Dans le dossier consacré à Paschal Grousset aux archives de la préfecture de police de Paris sont conservées quatre lettres dont il n’est ni l’auteur ni le destinataire. Elles ont été adressées par Jules Vallès à Léon David, secrétaire de la rédaction du Radical. Il faut croire que les « mouchards » avaient relâché leur attention puisque le fondateur du Cri du Peuple écrivait à son ami Arthur Arnould, le 5 janvier 1876 :
« Mon adresse ordinaire est : M. Pascal, 38 Berners Street, Oxford Street. Pascal plutôt que Vallès – quoique Vallès arrive ». Pascal était à la fois le nom de famille de sa mère Julie, et également le prénom de Grousset qui rajouta ce « h » par coquetterie pour rappeler ses origines corses du côté maternel.
Un long compagnonnage
Tous deux se connaissaient depuis août 1867, à la faveur d’un voyage en ballon qui n’aurait duré que trois heures. Ils collaboreront un temps à La Marseillaise en 1870, avant que Vallès ne rompe avec son directeur, Henri Rochefort, à qui il reprocha amèrement de n’avoir pas profité de son immense popularité pour déclencher un soulèvement insurrectionnel lors des funérailles de Victor Noir. Ce dernier avait été mandaté par Grousset, afin d’obtenir du prince Napoléon la rétractation d’un article injurieux ou, à défaut, de convenir d’une réparation par les armes. Tandis que Vallès veillait ce « copain » tué d’une balle par le cousin de l’Empereur. Rochefort se repentit « d’avoir eu la faiblesse de croire qu’un Bonaparte pouvait être autre chose qu’un assassin. »

> **Données fournies**
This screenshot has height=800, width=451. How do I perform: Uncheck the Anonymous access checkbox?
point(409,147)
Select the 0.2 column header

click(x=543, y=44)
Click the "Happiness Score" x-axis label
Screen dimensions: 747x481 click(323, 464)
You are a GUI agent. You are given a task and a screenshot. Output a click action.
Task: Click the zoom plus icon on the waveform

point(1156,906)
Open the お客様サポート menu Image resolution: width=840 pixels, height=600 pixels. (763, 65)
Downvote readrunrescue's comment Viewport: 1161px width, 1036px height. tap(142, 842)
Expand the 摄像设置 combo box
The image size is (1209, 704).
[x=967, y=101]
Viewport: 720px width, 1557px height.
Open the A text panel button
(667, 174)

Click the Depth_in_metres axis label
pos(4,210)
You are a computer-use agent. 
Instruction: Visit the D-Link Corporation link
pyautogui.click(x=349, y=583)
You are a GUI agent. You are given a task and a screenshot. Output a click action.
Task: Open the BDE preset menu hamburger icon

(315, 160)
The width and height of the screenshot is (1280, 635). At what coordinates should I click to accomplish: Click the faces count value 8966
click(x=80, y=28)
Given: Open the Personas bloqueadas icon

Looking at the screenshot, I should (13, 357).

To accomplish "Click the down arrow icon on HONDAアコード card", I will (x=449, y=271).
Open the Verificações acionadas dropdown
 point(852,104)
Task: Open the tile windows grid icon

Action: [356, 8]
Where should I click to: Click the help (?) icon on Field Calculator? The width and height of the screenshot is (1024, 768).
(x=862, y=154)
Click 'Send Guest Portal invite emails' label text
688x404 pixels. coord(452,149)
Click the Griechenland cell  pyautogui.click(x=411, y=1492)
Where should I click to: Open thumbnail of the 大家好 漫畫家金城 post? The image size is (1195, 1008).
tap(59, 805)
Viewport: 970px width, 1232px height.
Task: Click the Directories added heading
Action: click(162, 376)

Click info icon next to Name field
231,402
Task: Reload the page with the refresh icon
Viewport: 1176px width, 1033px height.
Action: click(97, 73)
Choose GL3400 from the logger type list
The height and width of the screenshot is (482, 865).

> **Consigne**
Répondez aux questions suivantes d'après le texte sur Paschal Grousset et Jules Vallès.
(a) À qui Jules Vallès a-t-il adressé les quatre lettres conservées dans le dossier de la préfecture de police ?
(b) Depuis quand Grousset et Vallès se connaissaient-ils ?
(c) À quel journal ont-ils collaboré en 1870 ?
Appuyez-vous uniquement sur le texte pour répondre.

> **Réponse ci-dessous**
(a) À Léon David, secrétaire de la rédaction du Radical.
(b) Depuis août 1867, à la faveur d'un voyage en ballon.
(c) À La Marseillaise.